━━ Given passage ━━
Act fast or miss the digital payments boat, BIS tells central banks
LONDON (Reuters) - Major central banks should press ahead now with digital currency projects to avoid falling behind comparable private sector payment initiatives that are already taking root, a Bank for International Settlements official said on Friday.
Corporate moves into digital payments, including Facebook with its diem stablecoin, have accelerated since the pandemic, as have contactless card transactions, and central banks are falling behind Big Tech at a time when questions are even being asked about the future of cash in some countries.
"The time has passed for central banks to get going," said Benoit Coeure, a former European Central Bank official who now heads the BIS Innovation Hub.
"We should roll up our sleeves and accelerate our work on the nitty-gritty of CBDC (digital currency) design. CBDCs will take years to be rolled out, while stablecoins and cryptoassets are already here. This makes it even more urgent to start," Coeure told a conference.
Unlike a stablecoin - whose price is pegged to a largely unregulated cryptocurrency, fiat money or assets like exchange-traded commodities - a CBDC is a digital version of existing notes and coins.
━━━
━━ Source data ━━
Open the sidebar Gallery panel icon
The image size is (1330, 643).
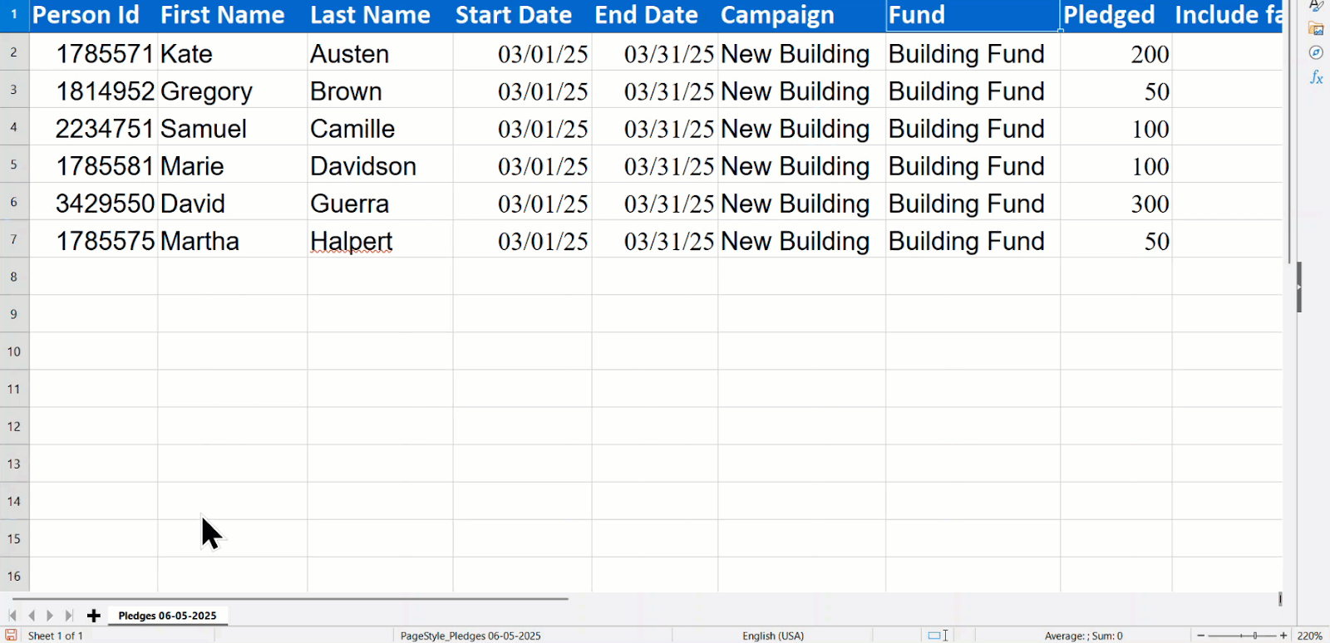point(1316,29)
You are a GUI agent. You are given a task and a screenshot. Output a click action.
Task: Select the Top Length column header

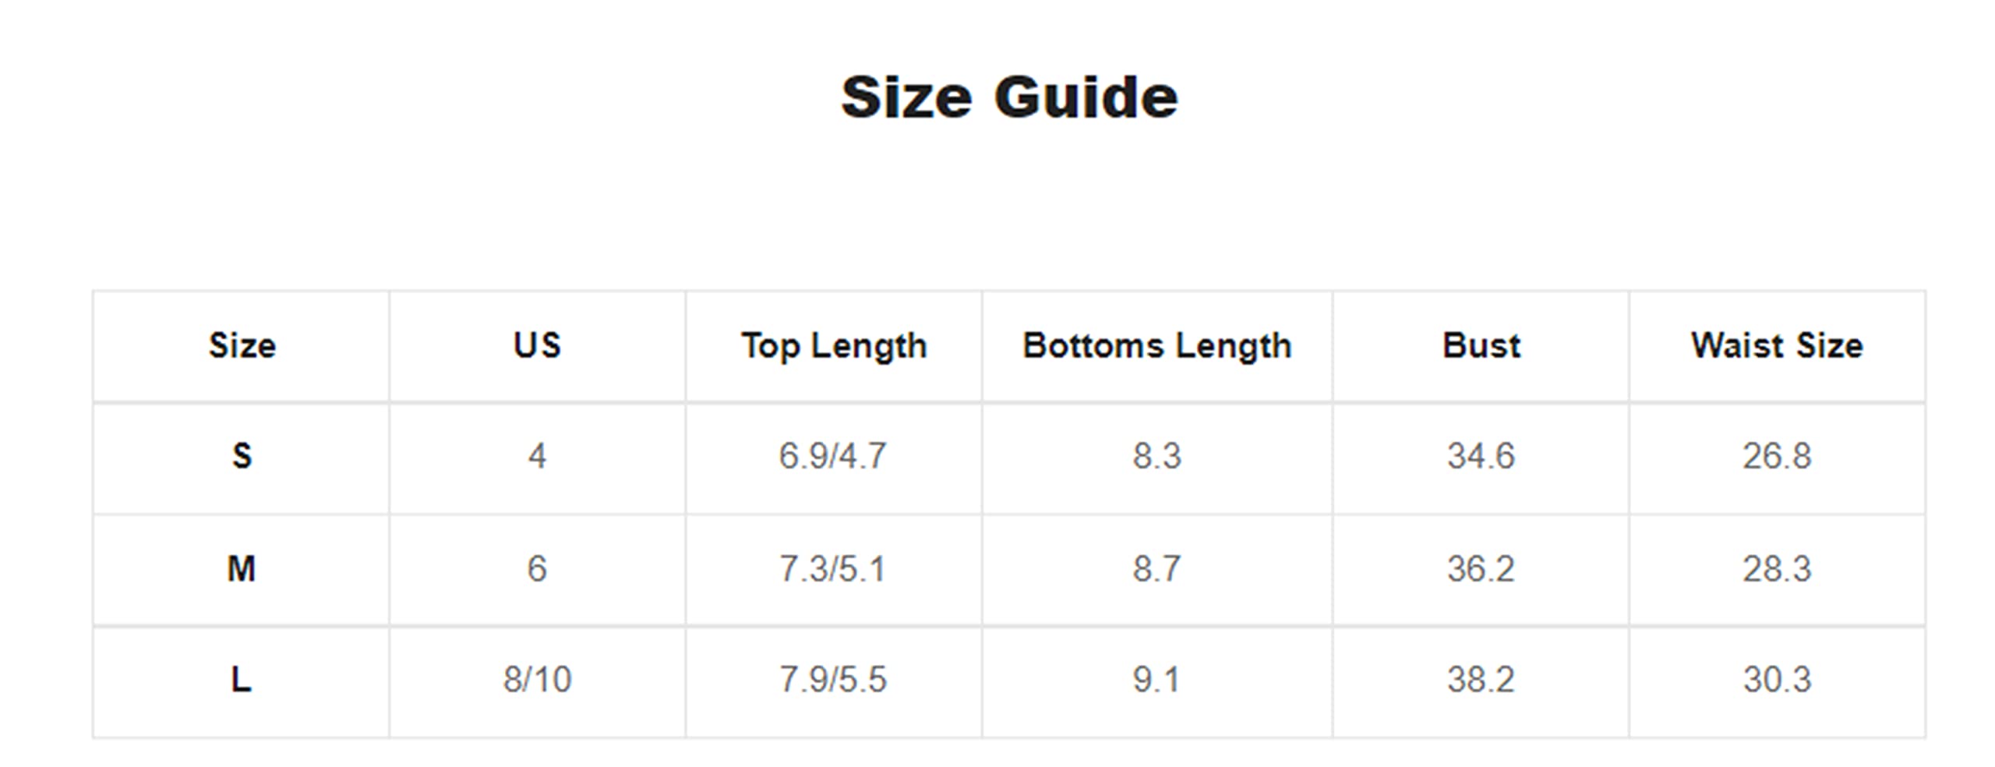click(x=834, y=346)
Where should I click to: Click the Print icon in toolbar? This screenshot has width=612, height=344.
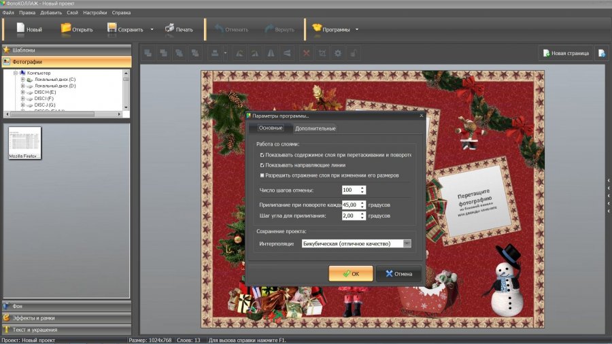click(168, 29)
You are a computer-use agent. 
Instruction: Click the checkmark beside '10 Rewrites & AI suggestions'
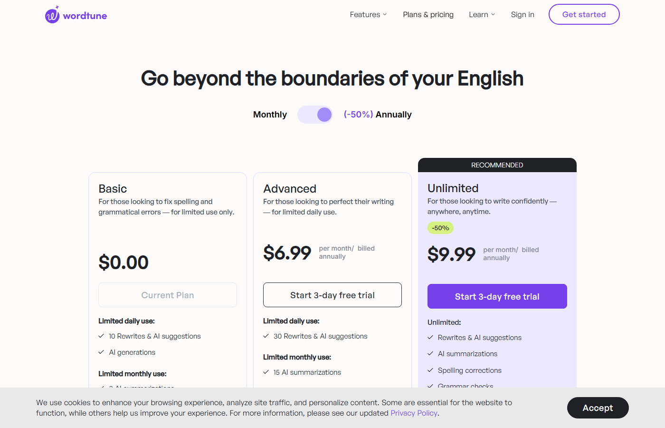click(101, 336)

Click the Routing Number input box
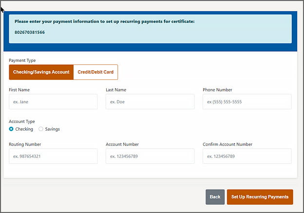coord(53,156)
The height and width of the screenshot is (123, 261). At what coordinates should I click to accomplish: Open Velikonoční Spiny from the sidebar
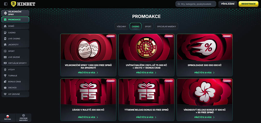[15, 13]
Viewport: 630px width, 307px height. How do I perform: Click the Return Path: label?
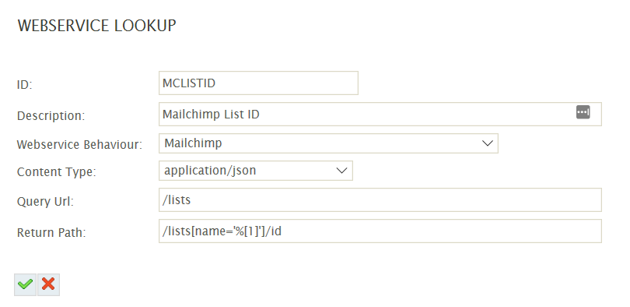click(51, 232)
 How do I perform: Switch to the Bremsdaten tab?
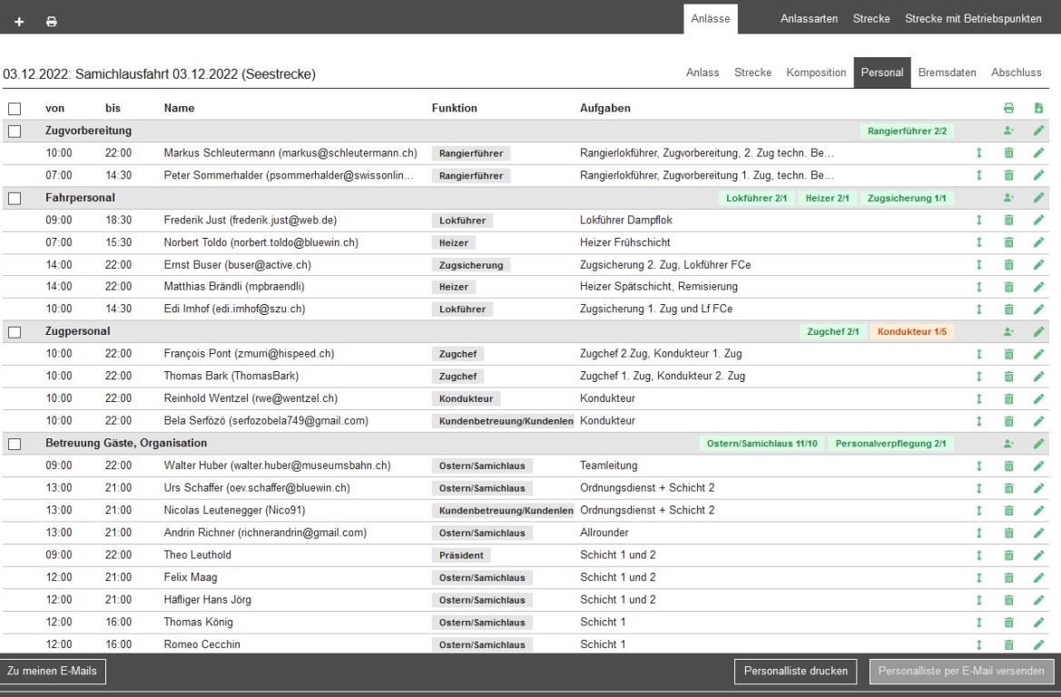coord(948,73)
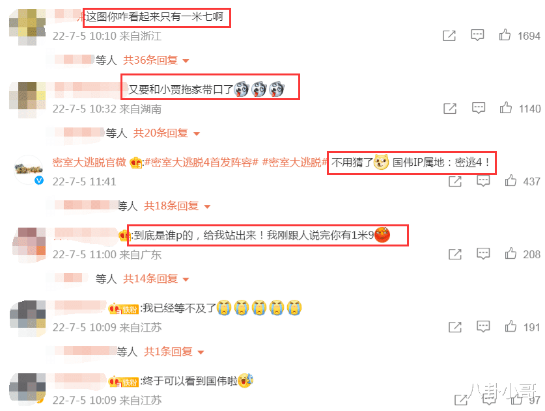Expand 共18条回复 replies
The height and width of the screenshot is (411, 545).
[x=177, y=206]
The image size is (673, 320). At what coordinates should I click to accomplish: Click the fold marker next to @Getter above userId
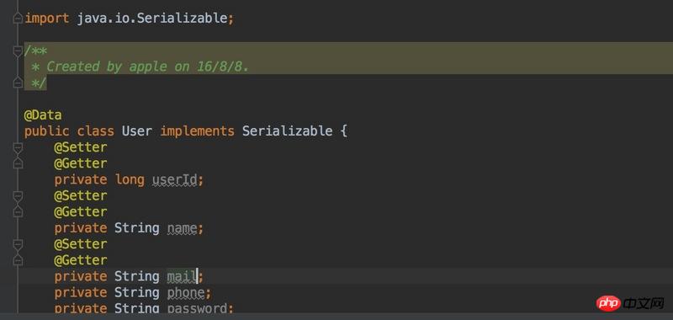[x=18, y=163]
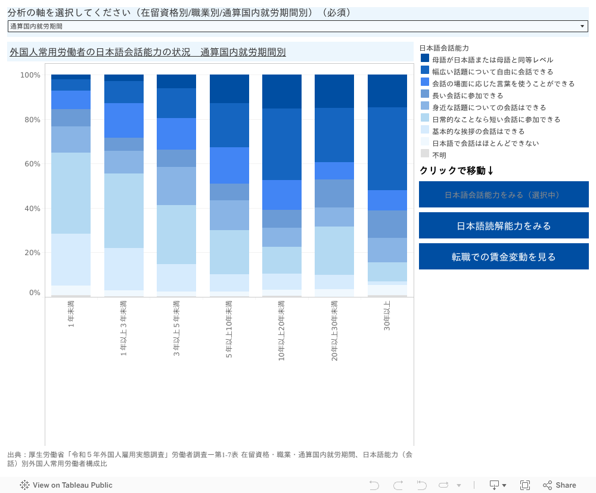Highlight the 不明 legend item
The height and width of the screenshot is (493, 596).
point(439,154)
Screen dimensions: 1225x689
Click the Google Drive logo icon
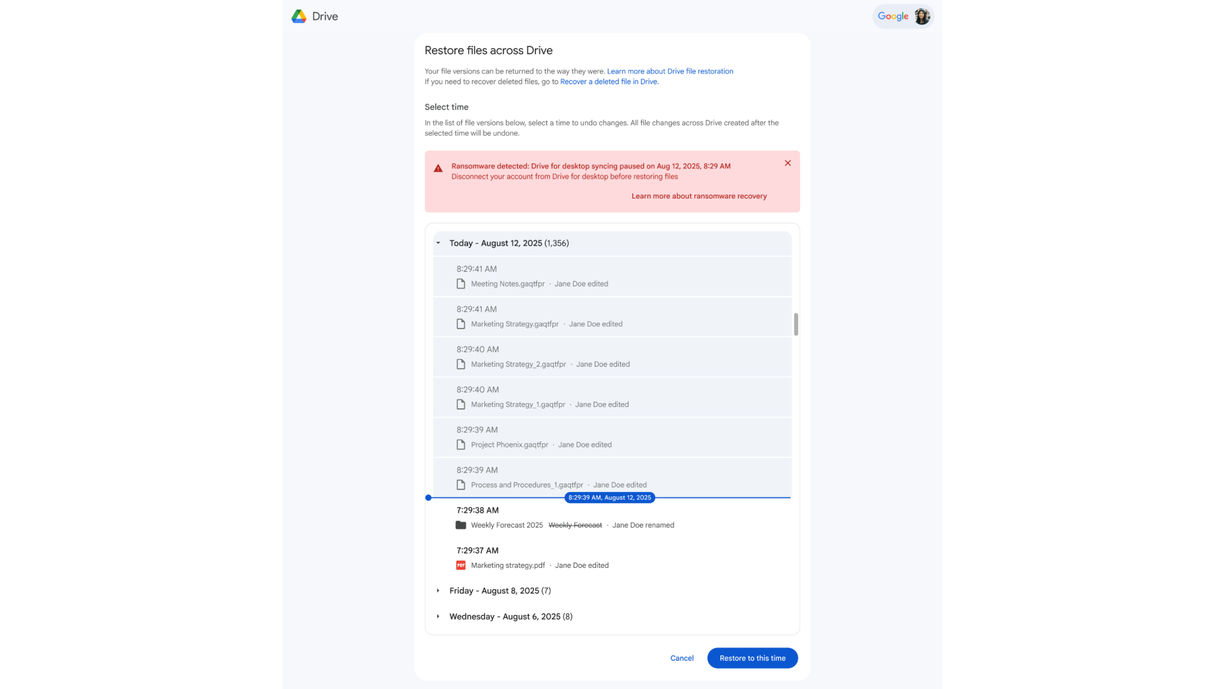[299, 17]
━━━
▶ [Task instructions] Continue the article on the BIS urging central banks to speed up digital currency work, picking up after its final sentence.

▶ [Answer]
Central banks in Europe, Britain, the United States have been considering establishing CBDCs, though only the People's Bank of China has taken concrete steps by launching trials.
Coeure said the European Union was uniquely placed to face the future in that field by building on its fast, open payment system and on strong guarantees provided by its data protection rules.
In July, a European Central Bank report gave the go ahead for the design and possible launch of a digital version of the euro, a project that Coeure said could take five years.
"A CBDC's goal is ultimately to preserve the best elements of our current systems while still allowing a safe space for tomorrow's innovation," he said.
"To do so, central banks have to act while the current system is still in place – and to act now."